Just in time to spread the love around! We blended one of our most popular teas, the Black Honey Oolong, with dried rose petals. The result is a sweet, floral, toasty and warm treat that is sure to turn up the heat.
The leaves of the Black Honey Oolong are gorgeous, curled, first-flush tips from the Luye township in Southern Taiwan. The aroma of the dry leaves is so sweet and intoxicating, but nothing compared to the steeped honey-like fragrance and flavor. This tea is grown on a single organic farm run by a woman and her son. The region is home to a type of bug called the leaf hopper, which bites the tea plants and sucks the nectar from the leaves, causing the fermentation process to begin while the leaves are still on the plants. When these leaves are plucked and oxidized, the result is a naturally honey-like sweetness within the leaf.
The addition of rose petals adds a hint of floral aroma that is enticing without becoming overpowering. Steeped, it adds a soft and fresh note that is perfectly balanced with the roasted leaves of the tea.
Harvest: Summer, 2020
Origin: Luye, Taiwan
This loose puerh from Mangjing village is made up of leaf from several family's efforts to combine all of the old growth and feral tea growing in the mountains. The fog-covered hills are home to an incredible range of biodiversity, in which tea plants thrive in the mineral-rich soil that feeds the local ecosystem.

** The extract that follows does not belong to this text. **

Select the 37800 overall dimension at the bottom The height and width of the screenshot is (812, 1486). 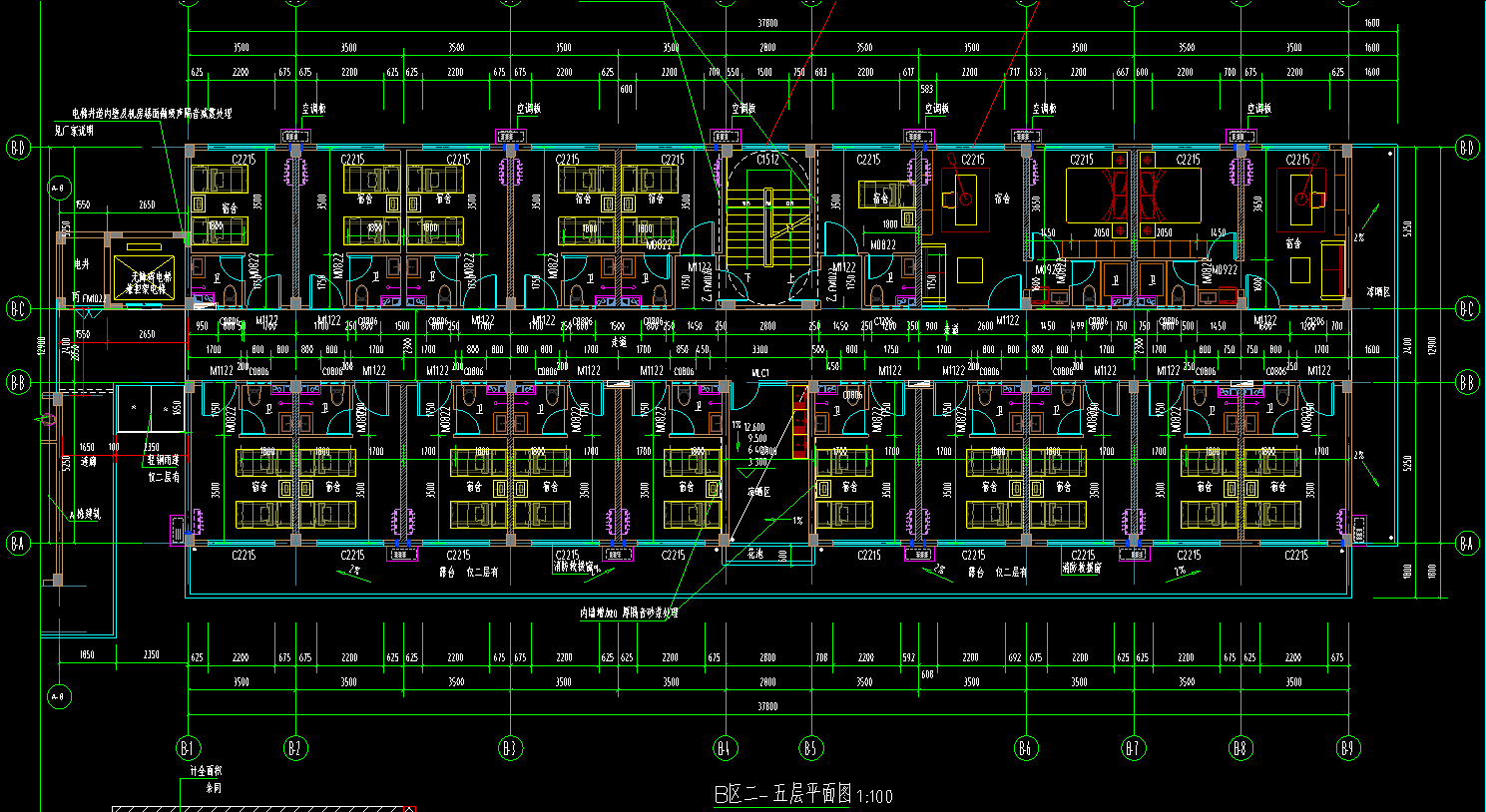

This tea was plucked and pile-fermented in 2015, and has been evolving in the years it has been aging. The liquor is a rich umber with a strong peat-like aroma. Each sip allows you to explore the depth and variety of flavors present in the leaf, from chocolate, to earth, wood, and notes of spice. The leaves can be re-steeped all day long and their warmth and smoothness have the effect of cultivating an inner, grounded energy.
Origin: Yunnan, China
Plucked from wild trees growing high on Ai Lao Mountain, this loose leaf shou cha is perfect as an introduction to puerh or as a refreshing breather for the afficionado. It has been sorted to include only the tips and has an effect that is clarifying and uplifting.
The first steep yields a bright and vivid infusion, with each consecutive cup reaching deeper notes of the leaf. The mineral content of the soil is prevalent in the cup with bright, energizing notes of copper, and grounding undertones of cocoa and damp earth. The liquor has a silky mouthfeel and leaves a lasting coolness in the throat, unusual for a tea of this style.